Highlighting one of the fastest military buildups in history was China’s debut of its stealth jet just hours before the January visit to Beijing by outgoing U.S. Defense Secretary Robert Gates. The fighter will rival the U.S.’s F-22 Raptor, the world’s only operational stealth fighter. Larger than the F-22, with bigger fuel tanks, it will fly higher, faster and with less chance of detection. It’s one of many Chinese weapons that will impede the U.S. military’s ability to roam freely in the region.
The investment implications for China’s military modernization are only starting to take shape. But some U.S. companies like Lockheed Martin and United Technologies, facing big budget cuts as President Obama withdraws the U.S. from wars in Afghanistan and Iraq, should get some offset from a new spending cycle worldwide. Like it or not, U.S. investors also are likely to hear more about Chinese companies such as Xi’an Aero-Engine (600893.China) and China Shipbuilding Industrial (601989.China) that are helping arm the country.
There’s likely to be a steady stream of new IPOs for Chinese defense companies that some Western investors may choose to avoid. The effects go beyond equities. The sounds of new sabers rattling will stir both the bond and currency markets.
THREE DECADES AFTER Vietnamese forces defeated China’s People’s Liberation Army in a border fight, Beijing’s military has the potential to rearrange geopolitical relationships — and military needs. In October, China conducted a joint air exercise with Turkey, its first with a NATO member. En route, its fighters refueled in Iran, the first time Iran allowed a foreign military to refill at its airfields since the Shah departed. Though they don’t constitute a far-flung naval power, China’s ships increasingly sail the world. In February, Beijing dispatched a frigate to Libya to evacuate 12,000 Chinese workers; it was able to arrive quickly because it was conducting antipiracy patrols off the Horn of Africa.
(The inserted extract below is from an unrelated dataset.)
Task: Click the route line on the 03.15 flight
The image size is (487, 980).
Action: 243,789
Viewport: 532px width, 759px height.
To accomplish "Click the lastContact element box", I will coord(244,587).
These exercises seem benign, but they haven’t escaped the notice of China’s regional foes, particularly in Taiwan. China has about 1,500 ballistic missiles, many of them trained at Taiwan. Indeed, incoming Defense Secretary Leon Panetta told the Senate this month that China “appears to be preparing for potential contingencies involving Taiwan, including possible U.S. military intervention.”
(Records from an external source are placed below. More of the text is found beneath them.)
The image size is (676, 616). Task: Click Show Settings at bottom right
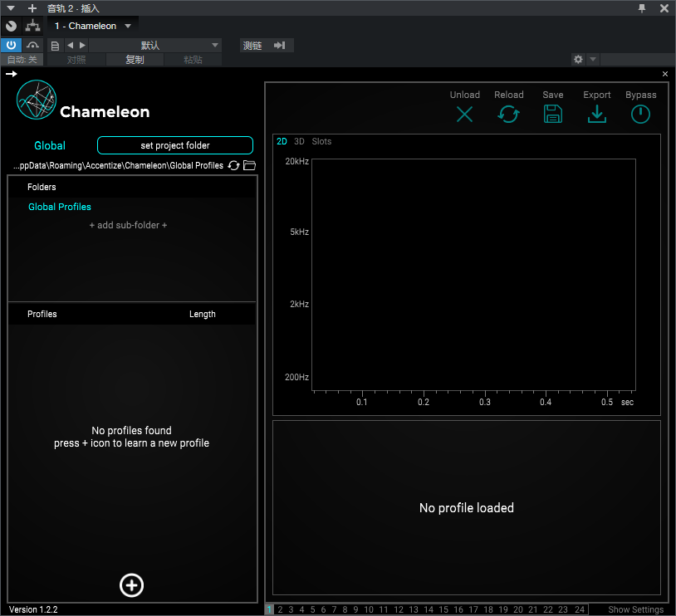tap(635, 609)
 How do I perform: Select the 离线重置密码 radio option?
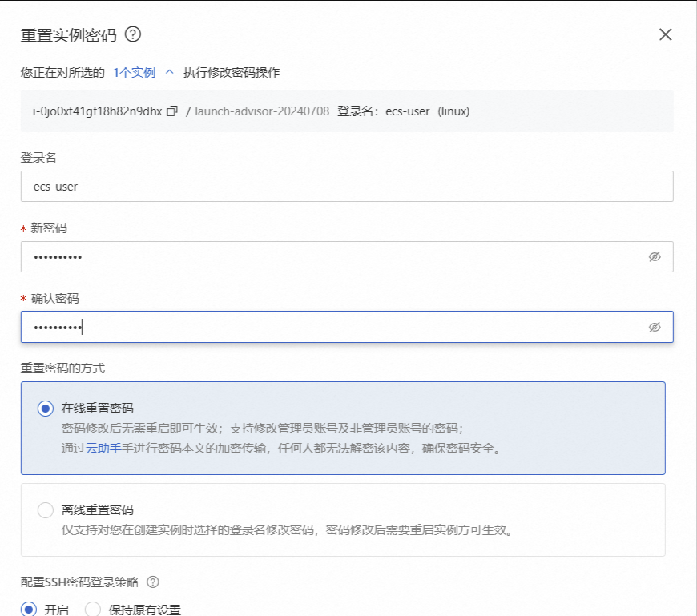46,510
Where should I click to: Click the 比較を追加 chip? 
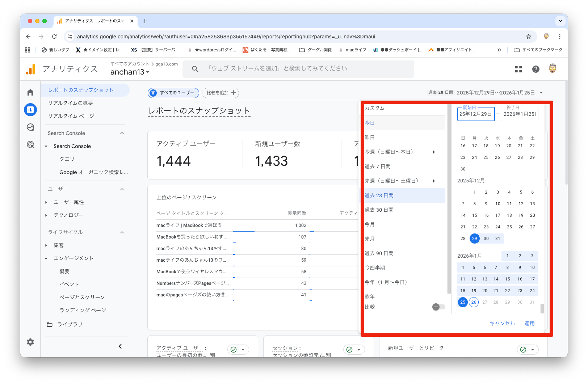coord(221,93)
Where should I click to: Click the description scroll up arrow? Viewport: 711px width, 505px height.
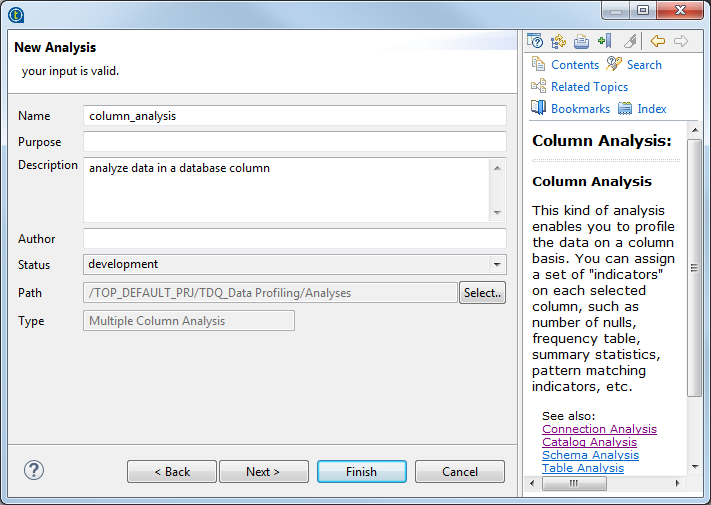point(497,167)
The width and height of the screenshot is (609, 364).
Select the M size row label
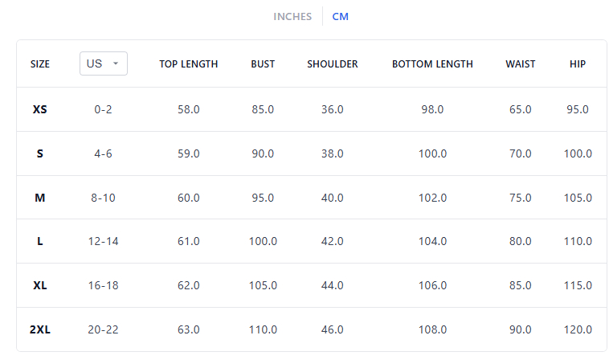pyautogui.click(x=40, y=198)
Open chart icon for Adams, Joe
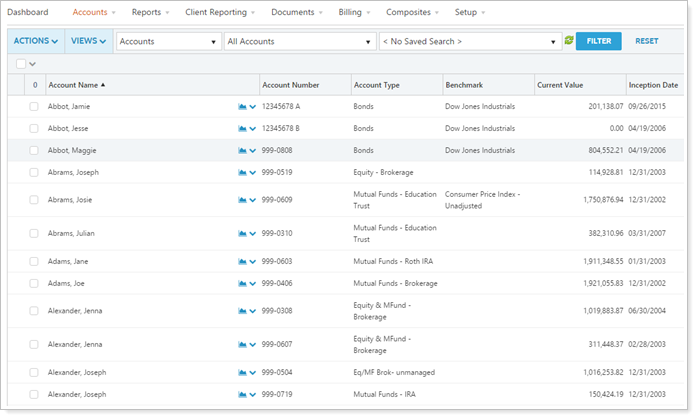 [x=242, y=284]
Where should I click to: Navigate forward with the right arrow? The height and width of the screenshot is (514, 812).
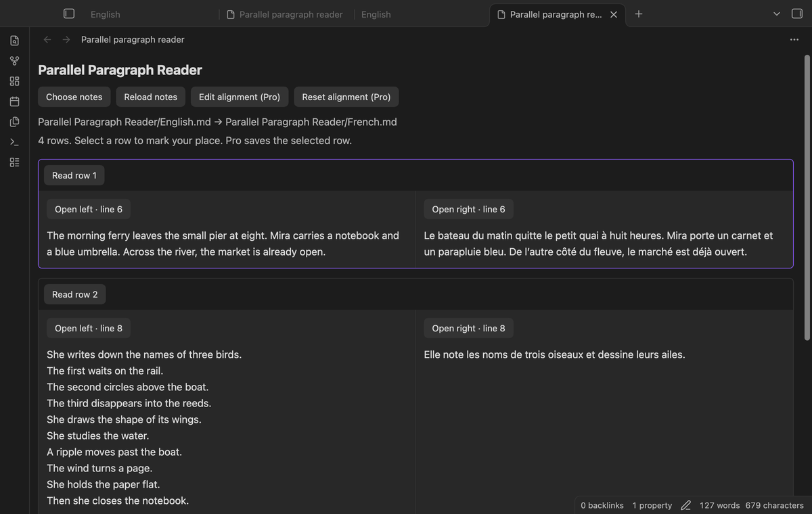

China contests its border with India, part of which analysts refer to as “Southern Tibet.” It also claims sovereignty over spits of land in the East China Sea, including the Senkaku islands between Taiwan and Japan. When Japan detained a Chinese trawler there last year, China banned rare-earth exports critical to high-tech manufacturing; Japan backed down. It also asserts authority over the Spratlys and Paracels — largely uninhabited atolls in the South China Sea that sit on the oil-rich continental shelf. Those claims are variously disputed by Vietnam, the Philippines, Indonesia and Taiwan.
China’s claims have raised tensions. As a result, Vietnam held live-fire naval training earlier this month in the South China Sea. Meanwhile, the Philippines renamed the South China Sea the “West Philippine Sea,” and Taiwan said it would dispatch missile boats and tanks to the Spratlys. Most worrying, of course, is control of the sea lanes, through which valuable merchandise and energy shipments pass.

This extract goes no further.